* [Consegna A] Puoi riscrivere in due frasi il paragrafo della recensione di 700 Miles of Desert che inizia con «Il secondo album del duo», mantenendone i fatti principali?
* [Consegna B] Puoi proseguire la recensione di 700 Miles of Desert a partire dalla sua ultima frase?
==== Estratto scelto
White Rose Transmission - 700 Miles of Desert
Foglie, sterpaglie, avvisaglie, schermaglie.
La radura è folta, un fascio ombroso illumina l’emisfero del pensiero.
La musica permette di annullare la morte, di lasciare in vita le persone, con quello che hanno fatto.
Il secondo album del duo Adrian Borland e Carlo van Putten allarga i confini, accoglie musicisti in grado di aumentare le possibilità artistiche di questi illuminati pensatori e creatori di nuove stelle da ascoltare e ammirare. Un lavoro che fa male a posteriori, se si valuta cosa è accaduto al regista dei Sound, ma, se adoperiamo ciò che si è letto nelle righe precedenti, anche un benessere, un senso di quiete e di pace ci avvolge, attraverso la dolcezza di un apparato creativo in grado di seminare novità, modalità e grandi battiti pieni di luce.
Quattordici momenti colmi di fascino, in una sfera sad pop che non deprime bensì regala un viaggio all’interno di un testamento scritto con un sorriso e una pacca sulla spalla da parte di Adrian: Carlo raccoglie (ignaro, al tempo) quella confidenza che affermava che nel terzo disco i testi li avrebbe scritti l’ex leader dei Convent. Nel fitto progetto di ciò che ascoltiamo ci rendiamo conto che ascoltiamo musica e non canzoni: nulla è lasciato con l’intenzione di raccogliere consensi, in un piano di ruffianeria estrema, ma incontriamo piuttosto un allargare l’amore, la necessità e la progettualità per tastare il polso ai propri nervi, nella foresta di misteri avvolti e protetti dallo stile, dalla curiosità e dalla volontà di rendere infinito il piacere di veder colorare il tutto con una tinta lucida. Il fatto che si rende maggiormente evidente è quello di essere storditi, confusi, mai certi di quale sia stato il carico di sofferenza di Borland: si teme che sia stato un lascito come un testamento, e in questo caso le lacrime scendono senza arresto. Se invece si immagina questo secondo appuntamento discografico a nome White Rose Transmission come la maniera di trovare conforto, leggerezza, sfogo, distrazione o quant’altro, allora ci potrebbe scappare un sorriso e un abbraccio di ringraziamento.
========
==== Materiale fornito
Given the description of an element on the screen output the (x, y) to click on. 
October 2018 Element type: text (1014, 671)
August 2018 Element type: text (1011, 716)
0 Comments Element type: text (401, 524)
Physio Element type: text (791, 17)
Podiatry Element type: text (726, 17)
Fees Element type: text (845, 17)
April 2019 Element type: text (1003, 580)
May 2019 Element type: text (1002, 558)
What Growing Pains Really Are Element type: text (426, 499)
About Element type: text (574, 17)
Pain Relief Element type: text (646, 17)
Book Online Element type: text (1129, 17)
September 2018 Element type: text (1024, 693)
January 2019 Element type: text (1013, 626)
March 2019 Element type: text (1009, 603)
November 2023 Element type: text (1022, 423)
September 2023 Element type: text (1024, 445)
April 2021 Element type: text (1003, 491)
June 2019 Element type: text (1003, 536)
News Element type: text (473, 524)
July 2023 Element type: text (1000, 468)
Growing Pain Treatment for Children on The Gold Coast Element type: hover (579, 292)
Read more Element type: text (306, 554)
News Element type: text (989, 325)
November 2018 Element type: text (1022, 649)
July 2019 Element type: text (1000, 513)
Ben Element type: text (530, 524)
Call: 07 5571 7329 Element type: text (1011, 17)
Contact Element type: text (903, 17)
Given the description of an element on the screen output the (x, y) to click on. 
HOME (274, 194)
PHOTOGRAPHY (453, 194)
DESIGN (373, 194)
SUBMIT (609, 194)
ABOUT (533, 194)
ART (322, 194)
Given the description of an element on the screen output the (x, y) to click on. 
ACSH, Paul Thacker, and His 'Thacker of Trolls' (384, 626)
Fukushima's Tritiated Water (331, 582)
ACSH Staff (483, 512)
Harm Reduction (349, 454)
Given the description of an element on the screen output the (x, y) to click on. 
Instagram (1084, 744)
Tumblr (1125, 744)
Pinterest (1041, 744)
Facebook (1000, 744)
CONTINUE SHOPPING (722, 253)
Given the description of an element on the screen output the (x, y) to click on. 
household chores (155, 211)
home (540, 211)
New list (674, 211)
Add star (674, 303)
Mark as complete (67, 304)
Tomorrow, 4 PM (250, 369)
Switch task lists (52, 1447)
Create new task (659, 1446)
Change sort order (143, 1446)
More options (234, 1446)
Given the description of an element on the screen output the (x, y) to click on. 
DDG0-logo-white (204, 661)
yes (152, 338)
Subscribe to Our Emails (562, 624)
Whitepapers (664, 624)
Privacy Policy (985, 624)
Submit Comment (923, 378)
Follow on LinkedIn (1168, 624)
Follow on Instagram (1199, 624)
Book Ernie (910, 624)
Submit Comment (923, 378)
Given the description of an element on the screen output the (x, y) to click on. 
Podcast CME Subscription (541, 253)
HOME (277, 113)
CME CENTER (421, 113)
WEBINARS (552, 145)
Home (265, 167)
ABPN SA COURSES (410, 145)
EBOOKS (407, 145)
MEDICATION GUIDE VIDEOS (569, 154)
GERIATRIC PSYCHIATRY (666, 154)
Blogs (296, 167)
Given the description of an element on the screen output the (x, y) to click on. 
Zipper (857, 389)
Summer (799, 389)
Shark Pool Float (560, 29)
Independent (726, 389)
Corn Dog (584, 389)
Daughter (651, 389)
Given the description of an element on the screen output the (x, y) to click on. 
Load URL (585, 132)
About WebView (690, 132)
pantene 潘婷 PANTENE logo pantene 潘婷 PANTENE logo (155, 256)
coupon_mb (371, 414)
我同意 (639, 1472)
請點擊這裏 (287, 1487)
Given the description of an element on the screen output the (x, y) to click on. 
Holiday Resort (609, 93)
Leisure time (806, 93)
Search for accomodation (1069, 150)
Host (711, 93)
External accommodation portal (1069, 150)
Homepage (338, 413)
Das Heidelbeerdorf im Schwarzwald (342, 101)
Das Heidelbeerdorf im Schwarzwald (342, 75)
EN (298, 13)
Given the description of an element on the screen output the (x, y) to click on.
========
* [Risposta finale A] Il secondo album del duo formato da Adrian Borland e Carlo van Putten amplia i confini del progetto e accoglie musicisti in grado di aumentarne le possibilità artistiche. Alla luce di ciò che è accaduto al regista dei Sound è un lavoro che fa male, ma, se si pensa che la musica lascia in vita le persone con quello che hanno fatto, avvolge anche con un senso di quiete e di pace grazie a una creatività dolce, piena di novità e di luce.

* [Risposta finale B]
Certamente, per tutti i sessantaquattro minuti rimane fissa nella mente che la direzione dei generi sia più ampia ma con la volontà di far rimanere il tutto come un profondo respiro, quasi silenzioso.
Il contributo di Rolf Kirschbaum, quello di Mark Burgess, come quello di David Maria Grams e la voce di Claudia Uman regalano la gioia di sentire una band di amici in una sala prove, mentre tutto scivola dentro il pentagramma. Compatto, dilatato, aperto, lasciando l’ingresso aperto ad alcuni timori, 700 Miles of Desert è un gioiello che non usa maniere forti per mostrarsi, perché pare entrare quasi di nascosto nell’impianto stereo con l’intenzione di rimanerci a lungo.
Getti psichedelici mascherati, schegge di Post-Punk ammaestrate, il brivido dato da un intenso palazzo acustico celato dalle orchestrazioni, confluiscono nella gloria e nella magnificenza di note senza bavagli, in una giornata nella quale la pioggia bacia la nebbia.
I testi (dodici su quattordici) di Adrian, sono apparentemente i più malinconici di sempre, come se quelle parole avessero abbandonato la bombola dell’ossigeno, in un lungo commiato. Non esistono congedi, moti di rabbia, forme esplosive che possono paralizzare, ma un soffio dolce-amaro per renderci tutti più consapevoli e in grado, con l’ascolto, di non fargli mancare il nostro amore. Profondo, intenso, l’album spazia dentro sorprese continue e il violino di David Maria Grams è un distributore di singhiozzi, nell’assoluta capacità di affiancare l’approccio della musica classica a quella pop.
In Wild Rain il duetto con Claudia Uman è uno schiaffo al rallentatore, un addio della natura nei confronti dell’uomo. Tutto schizza nella direzione del cielo dove i suoni perdono peso.
Pare di vedere la vita entrare nelle trame espressive per tatuarsi nell’indifferenza di chi non ha saputo riconoscere il valore di un percorso artistico iniziato nella seconda metà degli anni settanta: non seminando rancori e tantomeno accuse. Una penna sia limpida che misteriosa, con la solita incredibile voce a suscitare immense suggestioni. Carlo, per tutto l’album, sembra il miglior amico che sa ascoltare, consigliare, ma facendolo sottovoce, senza smanie di protagonismo. Canzoni come garze di velluto che si inchiodano sui tessuti della nostra riflessione, per riparare il dolore da altri disperati atti osceni: tutta la discografia di Adrian e di Carlo ha subito indifferenza da parte della massa, discografica, di critica e del pubblico.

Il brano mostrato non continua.